=== Complete the following ===
(a) Answer the following from the excerpt on the Tribunal review application:
(i) How many people were involved in the applicant's demonstration?
(ii) What did the applicant say he wished to apply for?
(iii) What did the applicant claim, in his written statement, that he had spoken in front of?
(b) According to the applicant in the excerpt on the Tribunal review application, why did the AAT consider that the demonstration was permitted and that he and his friends were not persecuted?
(c) Reproduce the stretch of the excerpt on the Tribunal review application from "The first ground" through "the applicant’s claims.".

3. AAT considered our demonstration were permitted in Malaysia and my friends and I were not persecuted by the Malaysian government only because there are only 20 to 30 people involved in our demonstration. The Tribunal does not notice that there are numerous demonstrations in Malaysia, not all demonstrations are permitted by the government, not all government officials work according to the law. It is well known that the Malaysian government is extremely corrupt, even a mere officer could do whatever he want in front of common people. AAT does not understand national conditions of Malaysia and claimed that my friends were not arrest, which is out of all reason.
The applicant, who is not legally represented, made two statements. The first is that he wished to apply for a tax file number. The second related to the Tribunal’s findings that the applicant had fabricated his claims. The applicant said it has been a long time since what he experienced had occurred.
The first ground stated in the application appears to be directed to the Tribunal’s relying on the applicant’s not mentioning in his oral evidence the claim he made in his written statement that he spoke “in front of the government”, the Tribunal’s not accepting the explanation the applicant gave to the Tribunal when asked why he had omitted to refer to that in his oral evidence before the Tribunal, and the Tribunal’s relying on the applicant’s not remembering what he and his fellow protesters had shouted to the government other than shouting about corruption.[2] Ground 1 claims it made no sense for the Tribunal to have relied on these matters for not accepting the credibility of the applicant’s claims.

=== Listed entries ===
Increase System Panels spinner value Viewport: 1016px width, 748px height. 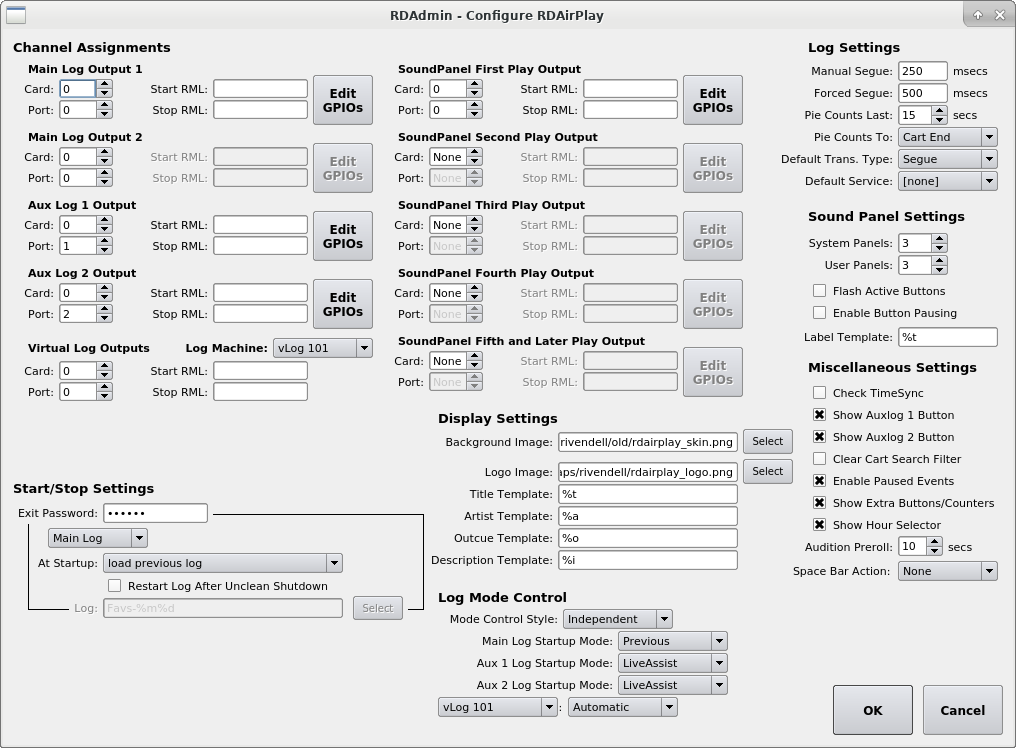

--

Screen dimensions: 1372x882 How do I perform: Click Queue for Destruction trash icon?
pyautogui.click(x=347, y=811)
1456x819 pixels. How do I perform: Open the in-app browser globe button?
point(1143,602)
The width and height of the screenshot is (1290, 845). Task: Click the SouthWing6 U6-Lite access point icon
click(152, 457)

=== Responses to the exercise ===
(a)
(i) Between 20 and 30 people.
(ii) A tax file number.
(iii) The government.

(b) The applicant states that the AAT took this view only because 20 to 30 people were involved in the demonstration.

(c)
The first ground stated in the application appears to be directed to the Tribunal’s relying on the applicant’s not mentioning in his oral evidence the claim he made in his written statement that he spoke “in front of the government”, the Tribunal’s not accepting the explanation the applicant gave to the Tribunal when asked why he had omitted to refer to that in his oral evidence before the Tribunal, and the Tribunal’s relying on the applicant’s not remembering what he and his fellow protesters had shouted to the government other than shouting about corruption.[2] Ground 1 claims it made no sense for the Tribunal to have relied on these matters for not accepting the credibility of the applicant’s claims.